• _TEXT SHOWN_:
↓
I am posting an example of code that can be used to control bipolar stepper motors. I have tried to put comments in place to help explain how it is set up. There are many ways motor control could be done this is just one way to do it.

To use this code: First change the #define values to match your motor characteristics and your personal preferences.

This code will allow you to

----Turn a motor on and off, and restart at the current step.

----Select the motor direction CW or CCW. There is a 50% chance that the directions will be correct on any setup. If the motor is turning the wrong way from what is displayed on the LCD. Flip or switch the two wire on ONE of the motor coils to correct the LCD display.

----Select what stepping mode you wish the motor to be doing.

----Select the motor speed over a very wide range by holding down the key the incremental rate of change increase with time.

A few notes.

As Ralph has indicated using pin 14 PORTB PB0 as an output pin can sometimes cause problems because this pin when pulled low at start up will put the MCU in program mode. I have moved the IN1 connection to PORT B PB4.

The value of RPMs used in this code is approximant and ideal. I have made no attempt to verify how accurate these values are.

I have used a 32 bit int variable to hold the delay time is microseconds. By using this large variable it is possible to have both a very wide range of speeds and fine control of speed changes.

I have tried a couple of ideas for the delay time increment. The inverse relationship between delay time and motor speed makes it difficult to produce linear changes in speed over a large range. I settled on a using an increment based on a percentage of the current speed rather than a constant value.

According to its data sheet the L298N motor controller chip has the capability to make use of current sensing resistors to allow the chip to limit current to the motor coils. Control boards like the one Ralph has, do not have any provision designed into them to allow the user to make use of that capability on the chip. Without that capability the speed range and torque produced by the motor will be limited.

As the speed of the motor is increased the inductance of the motor coils becomes more relevant. At high controller speeds the motor will eventually stall or not have sufficient torque to move any load.

At low controller speeds the motor coils may overheat do to continues high current flow.

If a project requires a broader motor speed range and more torque at higher motor speeds. I would consider abandoning the motor control board and acquiring a L298N chip., A couple of resistors properly sized to limit the current to match my stepper motor coil rating. Some fast diodes to be used as flyback current diodes. A higher voltage power supply that is rated with a capacity of at least twice the motor coil rating, By building or buying a circuit with current control it is likely you will get much better motor performance.
↑
• _RECORD LIST_:
↓
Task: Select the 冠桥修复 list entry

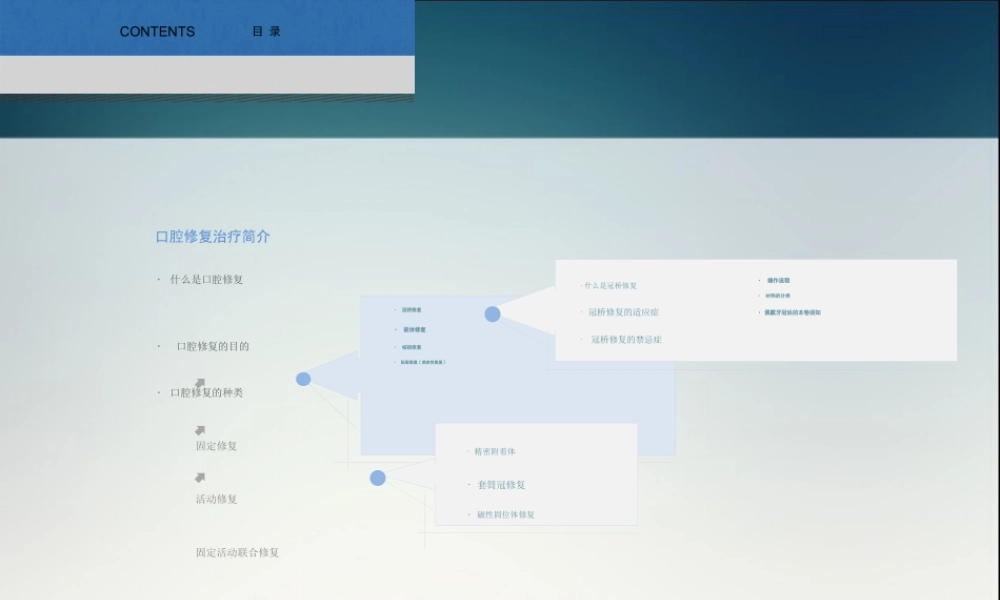Action: [413, 311]
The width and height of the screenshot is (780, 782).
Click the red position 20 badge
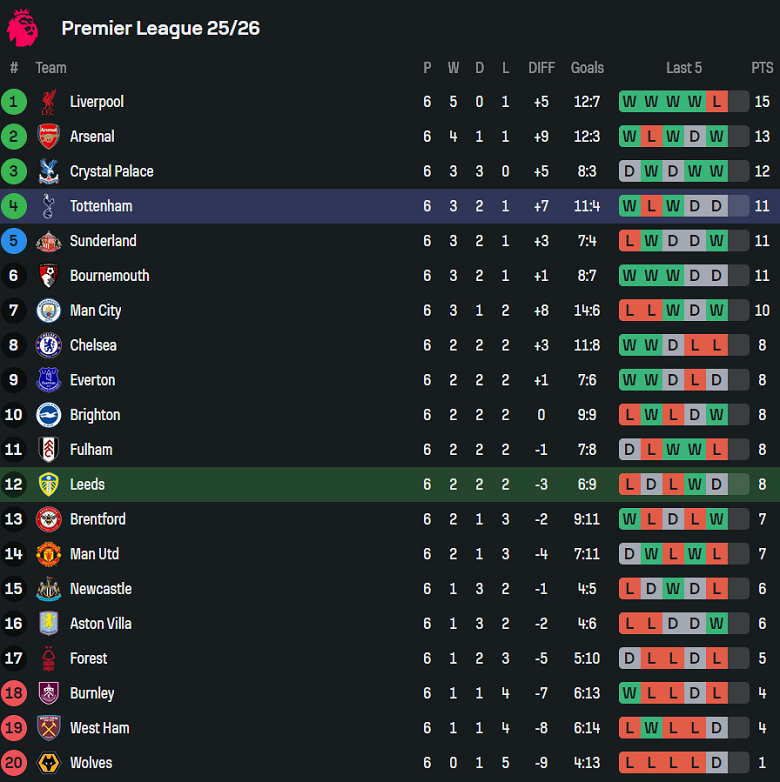tap(14, 763)
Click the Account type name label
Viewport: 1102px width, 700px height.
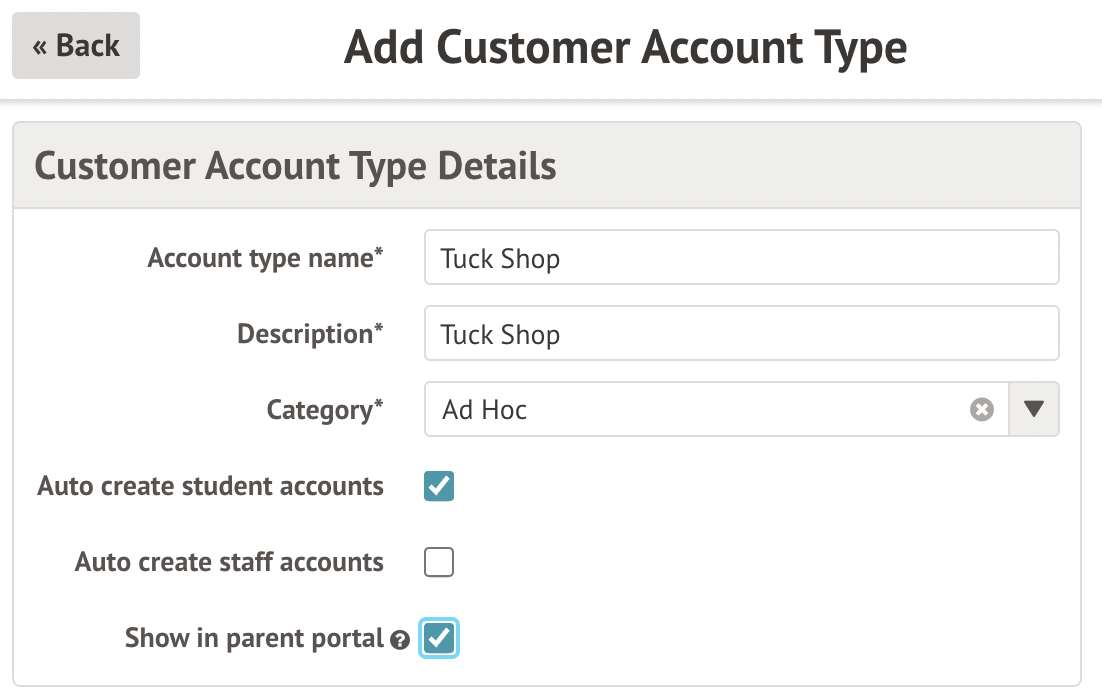260,258
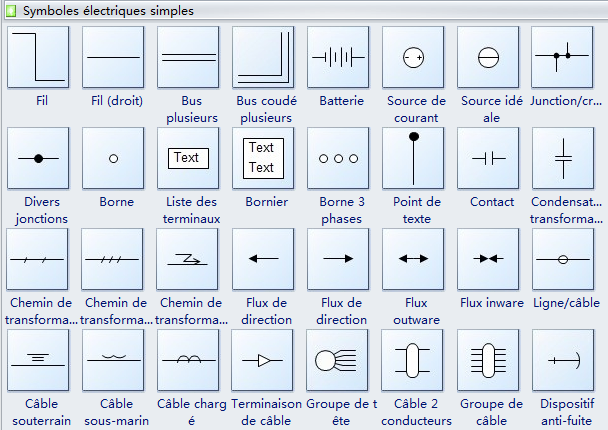608x430 pixels.
Task: Select the Point de texte symbol
Action: click(x=413, y=158)
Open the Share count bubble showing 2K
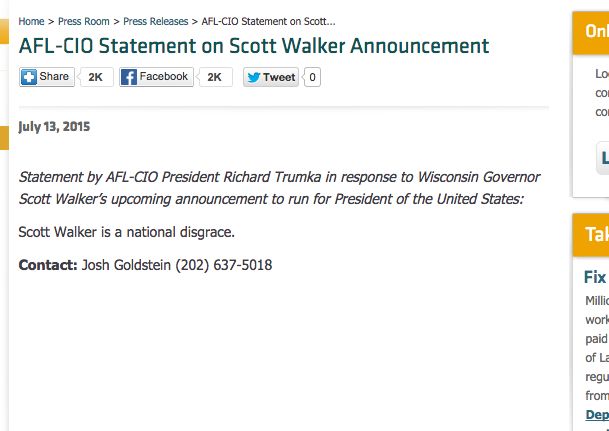This screenshot has height=431, width=609. (x=95, y=77)
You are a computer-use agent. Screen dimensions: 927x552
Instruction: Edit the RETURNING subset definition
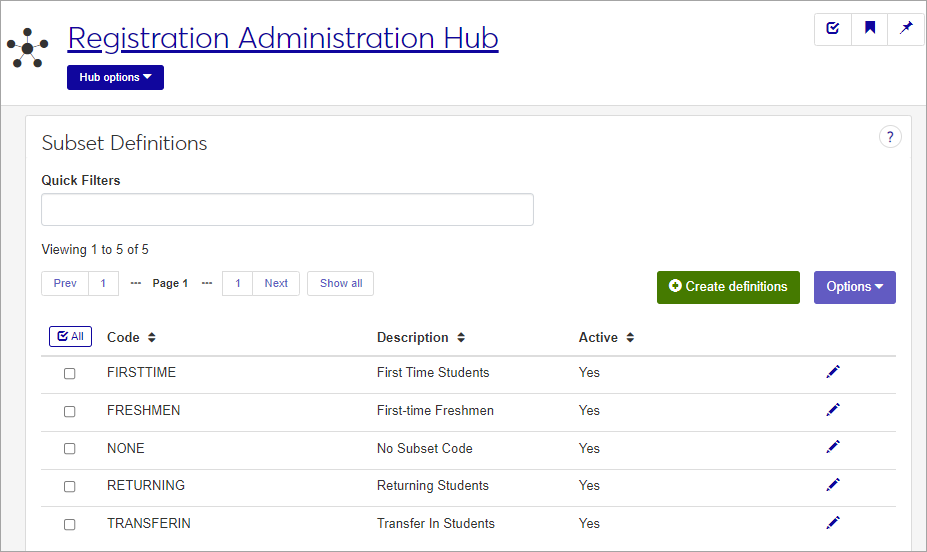pos(833,485)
↑
• _DIRECTION_: Carry on the post about controlling bipolar stepper motors, starting right after its final sentence.

• _RESPONSE_:
A major consideration of controlling a motor this way is that the MCU is spending most of its time doing delays and is therefore not available to do much else. Controlling one motor at a time is about all that can be done using this approach. In fact when the motor is turning very slowly the MCU does not check the status of the buttons very often even using the input buttons is affected by the delays.

I hope that some of this is of some help or at least interesting.

Darryl

I've noticed that you have steps_per_rev at 200. Since my motor is set at 7.5 degrees per step would I put 48 instead of 200 and if in half-step mode, would it actually be 96 steps per revolution?

or at least interesting

Yeah right hopefully someone will find this interesting (ME, ME, ME).

Can't wait to try it, I need some good rainy days the weather has finally cooled off so I need to be working on my outside project.

Ralph

live4the1

Yes 48. will replace 200.0 if your motor has 7.5 degree steps.

The decimal point should be included as in some cases it indicates to the compiler to treat the number as a floating point number not an integer type.

Yes there would be 96 half steps per rev for half stepping mode. This is handled in the code by doubling the value of step_per_rev and then skipping the output part of every second step for half and full stepping modes but still doing the delay to maintain the same speed. The user does not have to change anything when selecting different modes.

I have looked over the code that I posted.

Although the code does work as it was posted, I see a number of strange things that are not necessary or correct. I have attempted to clean up and remove a bit of the confusing bits of code, here and there, that I have noticed. Most of these errors originated as a result of cut and paste operations, or me changing my approach without changing all the lines affected.

I think this code may be a little clearer.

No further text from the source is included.